Um den Tisch saß ein kräftiges Geschlecht. Alles blonde, große Gestalten, rosige Menschen, die das Maß gewöhnlicher Sterblichen um ein Beträchtliches überschritten hatten. Die jüngeren Kinder trugen Mähnen von blondem, lockigem Haar. Den älteren Mädchen war dies feste Haar in einen Knoten gedreht. Die beiden großen Buben waren jetzt auch daheim in den Ferien und trugen in die Höh' starrende blonde Schöpfe über den großzügigen Gesichtern, die nicht gerade nach allzuviel Festigkeit aussahen, etwas Träumerisches, ein ganz klein wenig Verbummeltes lag ihnen im Ausdruck, als – wären sie hauptsächlich Phantasiemenschen.

Ihr Großvater war ein Dichter gewesen, weit berühmt über Deutschland hinaus. Und diese blonden Enkel sahen insgesamt so aus, als hätte der dichterische Genius des Großvaters sie sich ausgedacht.

Schöne Menschen, überaus schöne Menschen. Auch der Vater dieser blonden Rangen war eine prächtige Persönlichkeit. Hochgradig Phantasiemensch. Seine großen Glieder hatten eine gewisse Weichheit, die man fortgewünscht hätte.

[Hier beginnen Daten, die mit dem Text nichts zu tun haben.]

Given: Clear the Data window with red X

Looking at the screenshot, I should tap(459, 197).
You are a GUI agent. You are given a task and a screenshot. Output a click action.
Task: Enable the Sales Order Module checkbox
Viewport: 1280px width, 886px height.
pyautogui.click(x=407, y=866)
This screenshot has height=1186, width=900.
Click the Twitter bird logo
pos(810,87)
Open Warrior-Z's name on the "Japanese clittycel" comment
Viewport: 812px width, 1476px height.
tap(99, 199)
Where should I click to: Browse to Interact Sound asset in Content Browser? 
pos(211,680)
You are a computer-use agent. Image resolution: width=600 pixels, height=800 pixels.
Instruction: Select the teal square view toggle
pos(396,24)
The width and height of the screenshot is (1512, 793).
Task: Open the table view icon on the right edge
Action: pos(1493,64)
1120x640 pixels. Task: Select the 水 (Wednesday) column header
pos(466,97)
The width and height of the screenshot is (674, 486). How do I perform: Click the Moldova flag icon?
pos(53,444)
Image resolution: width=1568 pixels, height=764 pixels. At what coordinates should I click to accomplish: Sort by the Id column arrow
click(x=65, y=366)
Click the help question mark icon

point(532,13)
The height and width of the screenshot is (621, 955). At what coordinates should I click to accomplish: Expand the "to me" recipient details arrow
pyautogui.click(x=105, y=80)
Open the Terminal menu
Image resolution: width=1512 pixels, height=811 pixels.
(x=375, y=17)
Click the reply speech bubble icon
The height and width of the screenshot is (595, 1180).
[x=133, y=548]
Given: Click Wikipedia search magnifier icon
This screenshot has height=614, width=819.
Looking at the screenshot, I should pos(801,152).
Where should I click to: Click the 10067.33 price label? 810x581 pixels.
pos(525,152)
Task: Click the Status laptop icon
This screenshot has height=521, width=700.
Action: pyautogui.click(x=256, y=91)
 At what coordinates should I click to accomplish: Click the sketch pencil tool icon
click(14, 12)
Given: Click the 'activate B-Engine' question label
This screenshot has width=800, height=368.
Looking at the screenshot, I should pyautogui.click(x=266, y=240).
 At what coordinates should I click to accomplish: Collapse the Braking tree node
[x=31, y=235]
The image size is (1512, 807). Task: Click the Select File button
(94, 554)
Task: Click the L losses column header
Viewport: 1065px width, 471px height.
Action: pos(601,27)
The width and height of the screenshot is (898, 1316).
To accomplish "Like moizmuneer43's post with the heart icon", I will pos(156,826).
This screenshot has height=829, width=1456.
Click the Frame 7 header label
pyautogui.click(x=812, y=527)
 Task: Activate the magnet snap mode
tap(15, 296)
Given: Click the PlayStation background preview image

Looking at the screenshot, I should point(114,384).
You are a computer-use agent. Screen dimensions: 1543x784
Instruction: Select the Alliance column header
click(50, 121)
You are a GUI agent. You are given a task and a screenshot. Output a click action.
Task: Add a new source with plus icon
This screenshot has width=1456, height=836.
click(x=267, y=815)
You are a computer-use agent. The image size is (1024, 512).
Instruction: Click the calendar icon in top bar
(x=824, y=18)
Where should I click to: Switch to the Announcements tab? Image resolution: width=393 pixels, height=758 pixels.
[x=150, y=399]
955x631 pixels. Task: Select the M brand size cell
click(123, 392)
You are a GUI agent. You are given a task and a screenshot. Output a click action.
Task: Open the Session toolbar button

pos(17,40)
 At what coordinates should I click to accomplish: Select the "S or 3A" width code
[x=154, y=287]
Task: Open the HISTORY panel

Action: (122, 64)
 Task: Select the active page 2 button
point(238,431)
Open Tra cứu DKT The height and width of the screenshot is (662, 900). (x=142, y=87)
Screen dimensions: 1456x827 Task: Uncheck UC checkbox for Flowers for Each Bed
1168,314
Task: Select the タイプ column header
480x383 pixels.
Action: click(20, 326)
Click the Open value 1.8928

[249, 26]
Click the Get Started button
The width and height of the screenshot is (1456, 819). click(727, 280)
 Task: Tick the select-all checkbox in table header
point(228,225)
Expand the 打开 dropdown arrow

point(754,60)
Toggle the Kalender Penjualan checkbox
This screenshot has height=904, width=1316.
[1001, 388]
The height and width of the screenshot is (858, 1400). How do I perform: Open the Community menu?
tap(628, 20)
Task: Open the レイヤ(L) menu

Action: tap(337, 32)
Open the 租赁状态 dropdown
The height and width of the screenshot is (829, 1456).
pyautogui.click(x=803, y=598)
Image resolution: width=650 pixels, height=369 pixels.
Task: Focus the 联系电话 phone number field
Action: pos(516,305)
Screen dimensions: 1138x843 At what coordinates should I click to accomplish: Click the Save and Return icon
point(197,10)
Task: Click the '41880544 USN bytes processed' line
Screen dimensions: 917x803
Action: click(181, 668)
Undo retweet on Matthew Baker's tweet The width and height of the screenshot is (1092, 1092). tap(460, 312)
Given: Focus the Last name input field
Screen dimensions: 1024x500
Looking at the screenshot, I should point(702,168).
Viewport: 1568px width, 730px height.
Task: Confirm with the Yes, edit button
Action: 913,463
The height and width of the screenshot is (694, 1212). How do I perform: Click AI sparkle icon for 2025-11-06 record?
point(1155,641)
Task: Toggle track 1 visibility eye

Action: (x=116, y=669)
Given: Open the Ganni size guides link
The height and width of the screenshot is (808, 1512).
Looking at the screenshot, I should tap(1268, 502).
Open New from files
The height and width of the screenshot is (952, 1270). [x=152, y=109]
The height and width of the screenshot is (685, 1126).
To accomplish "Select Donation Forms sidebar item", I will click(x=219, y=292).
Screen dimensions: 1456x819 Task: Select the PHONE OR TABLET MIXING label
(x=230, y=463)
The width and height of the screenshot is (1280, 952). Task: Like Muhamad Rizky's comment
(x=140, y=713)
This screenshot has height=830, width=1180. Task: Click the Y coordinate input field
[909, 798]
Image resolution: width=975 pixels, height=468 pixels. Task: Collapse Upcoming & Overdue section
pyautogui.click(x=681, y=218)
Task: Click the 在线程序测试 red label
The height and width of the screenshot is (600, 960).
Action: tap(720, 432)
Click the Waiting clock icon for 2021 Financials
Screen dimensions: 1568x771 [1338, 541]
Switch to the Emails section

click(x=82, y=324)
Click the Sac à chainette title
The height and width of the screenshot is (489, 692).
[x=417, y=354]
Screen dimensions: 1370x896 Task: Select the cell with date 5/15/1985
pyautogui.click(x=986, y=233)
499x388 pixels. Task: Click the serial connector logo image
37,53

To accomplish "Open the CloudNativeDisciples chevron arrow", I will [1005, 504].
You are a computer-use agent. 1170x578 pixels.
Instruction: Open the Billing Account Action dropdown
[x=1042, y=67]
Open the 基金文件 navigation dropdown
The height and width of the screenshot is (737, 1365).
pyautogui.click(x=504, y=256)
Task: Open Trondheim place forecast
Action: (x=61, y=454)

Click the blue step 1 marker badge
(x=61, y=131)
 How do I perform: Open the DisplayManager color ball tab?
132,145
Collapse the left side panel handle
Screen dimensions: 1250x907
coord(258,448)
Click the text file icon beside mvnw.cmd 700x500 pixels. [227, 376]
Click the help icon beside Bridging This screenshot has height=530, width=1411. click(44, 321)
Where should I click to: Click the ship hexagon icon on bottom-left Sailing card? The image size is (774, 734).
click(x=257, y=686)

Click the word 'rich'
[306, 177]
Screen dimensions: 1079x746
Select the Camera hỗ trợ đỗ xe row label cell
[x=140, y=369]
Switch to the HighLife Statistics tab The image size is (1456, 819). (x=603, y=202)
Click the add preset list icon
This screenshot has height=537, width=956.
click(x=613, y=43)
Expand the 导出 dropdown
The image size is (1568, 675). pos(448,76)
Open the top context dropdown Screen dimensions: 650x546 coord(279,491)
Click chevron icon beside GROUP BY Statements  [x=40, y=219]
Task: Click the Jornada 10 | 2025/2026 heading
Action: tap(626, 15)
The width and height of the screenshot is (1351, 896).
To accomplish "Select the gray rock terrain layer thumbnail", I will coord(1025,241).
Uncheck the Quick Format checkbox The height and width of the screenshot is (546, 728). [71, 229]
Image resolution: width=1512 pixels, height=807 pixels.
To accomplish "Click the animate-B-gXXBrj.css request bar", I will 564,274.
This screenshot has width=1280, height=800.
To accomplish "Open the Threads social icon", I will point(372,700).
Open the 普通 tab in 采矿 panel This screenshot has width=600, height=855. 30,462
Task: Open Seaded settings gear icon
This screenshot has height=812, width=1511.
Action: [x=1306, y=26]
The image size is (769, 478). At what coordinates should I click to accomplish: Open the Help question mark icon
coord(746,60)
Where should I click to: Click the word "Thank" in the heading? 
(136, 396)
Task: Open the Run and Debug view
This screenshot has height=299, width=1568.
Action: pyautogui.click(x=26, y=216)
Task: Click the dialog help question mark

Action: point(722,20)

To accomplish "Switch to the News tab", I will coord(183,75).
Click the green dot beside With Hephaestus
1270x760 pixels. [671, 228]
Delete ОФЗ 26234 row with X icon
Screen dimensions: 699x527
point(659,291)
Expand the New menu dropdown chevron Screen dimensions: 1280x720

All' diese sonnigen Leute, an diesem mächtigen Tisch, in dem bäuerlichen Raum, ließen den Ausdruck von Dürftigkeit nicht aufkommen.

Es waren ihrer so viele, und jeder von ihnen strahlte so viel Wärme, Heiterkeit und Blondheit aus, daß man den Eindruck von etwas Goldigem, Ueberschwänglichem nicht los wurde. Sie brauchten keine Möbel, keine Vorhänge. Jeder hatte seinen Platz, auf dem er sitzen konnte, den Tisch, an dem er essen konnte, und die weite Sommernatur draußen.

Es gab da auch etwas, wie einen Salon, einen dumpfen, unbelebten Raum, in dem nie jemand zu finden war.

Sie steckten immer zusammen, wenn sie nicht draußen sich umhertrieben, und immer in dem großen niedern Zimmer. Da machten die Kinder die Schularbeiten, da wurde geflickt und genäht, da zahlte der Vater die Leute aus, da hielten sie ihre Mahlzeiten, kernige Mahlzeiten, an die der Professor sich erst gewöhnen mußte.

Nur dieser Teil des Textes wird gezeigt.